Is "prediabetes" like osteopenia? In other words, a condition of no real medical significance created by the fact that we are now testing large #s of people for the 1st time in history?

Genes. Evelyn, I know that you don't like genetic excuses ("my genes made me eat 12 donuts for breakfast") but in this case, the shoe fits.

(I don't discount gene expression, of course. If you eat the 12 donuts for breakfast, and you have a certain genome, you'll end up with a different FBG than another guy.)

Different ethnic groups, sexes, ages, etc. have different "normal" FBG, I suspect.

Sure, if you have an FBG of 250, you are diabetic. But 100 is pre-diabetic?
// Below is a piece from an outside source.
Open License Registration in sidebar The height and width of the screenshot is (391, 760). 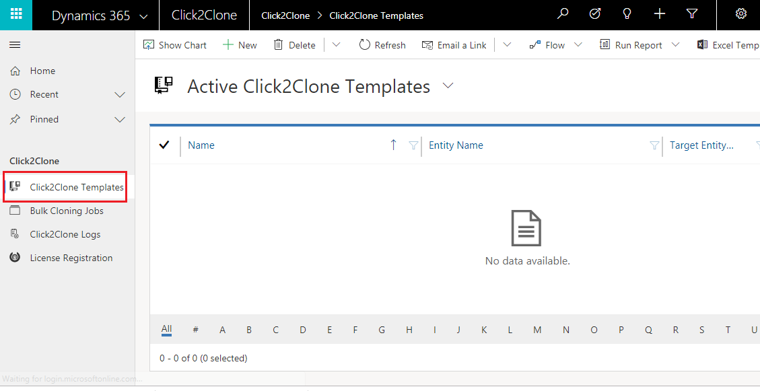[x=71, y=258]
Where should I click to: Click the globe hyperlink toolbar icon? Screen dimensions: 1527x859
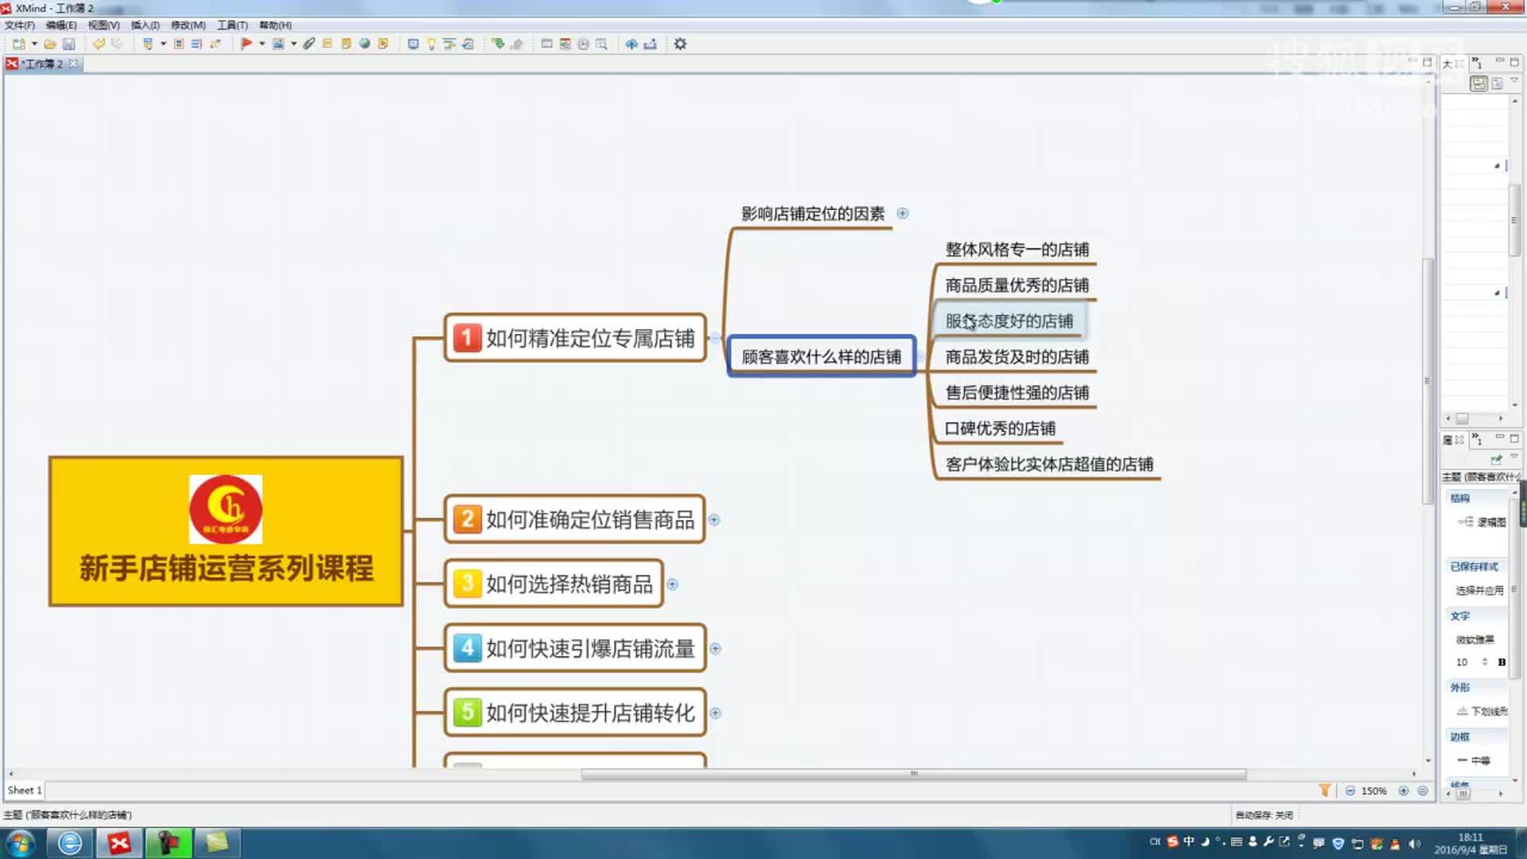364,44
I don't know. 70 may be normal for some and too low for another.

In any case, I think this is yet another manufactured anxiety of the Paleohack crowd. It's almost as if in their dismissal of cholesterol anxiety, they have to substitute another equally bogus concern.

Chris, yes, it is strange. If Jimmy feels like eating a fried pecan log and fried apples, it's all good. If I feel like eating a non-fried apple as a course of my normal diet, I'm indulging in a metabolism-wrecking habit that will put me into a pre-diabetic coma and shorten my life-span by 20 years. I will end up in an assisted living facility with my limbs amputated. OK I exaggerate, but not by much.
Quarrel said…
I've thought for a while that the biggest problem with the online n=1 LC, Taubsian debate is that essentially the ONLY thing your mug punter at home can measure is their blood glucose.

When all you've got is a hammer, everything is a nail.

Beyond weight, most people are limited to just testing their BG- so like Jimmy, they start seeing EVERYTHING through this prism. Anyone that has read much here, at PHD, or from Stephan or elsewhere in the Sane-O-sphere knows that this is a seriously multi-dimensional problem.

Unfortunately they get fodder from the Rosedale's of the world, feeding them such nuggets as ALL glucose spikes (above their already high LC levels???) are DEADLY. Of course Rosedale also tells me in his latest offering at Jimmy's that I should be suspicious of Oxygen and probably not breath, so it's getting easier to ignore him.

CarbSane said…
Hi Diana, I linked to my discussion with Rosedale and I think you'll see that a goodly contingent at PH is not on board with this. I've actually been quite surprised by how many folks there are relatively high carb. So let's not paint them as glucophobes!

What is interesting is that when I did IF back in 09, I saw my FBG's slowly rise. Nothing horrible, but a few times I hit 110. But most of the day I'd be in the 70's and 80's. One of my highest ever BG's was after a vigorous 30 min bike ride (feeling great!) at around 3pm w/last food around 8pm the night before. I was in the low 70's before and as memory serves was somewhere like 126 after. Yikes!! Now that's a glucose "spike" LOL.

I have a study somewhere in young nurses from back in the 30's (or 50's -- it was an odd decade leading number) and that was the first evidence I had that we're blowing this way out of proportion in many cases.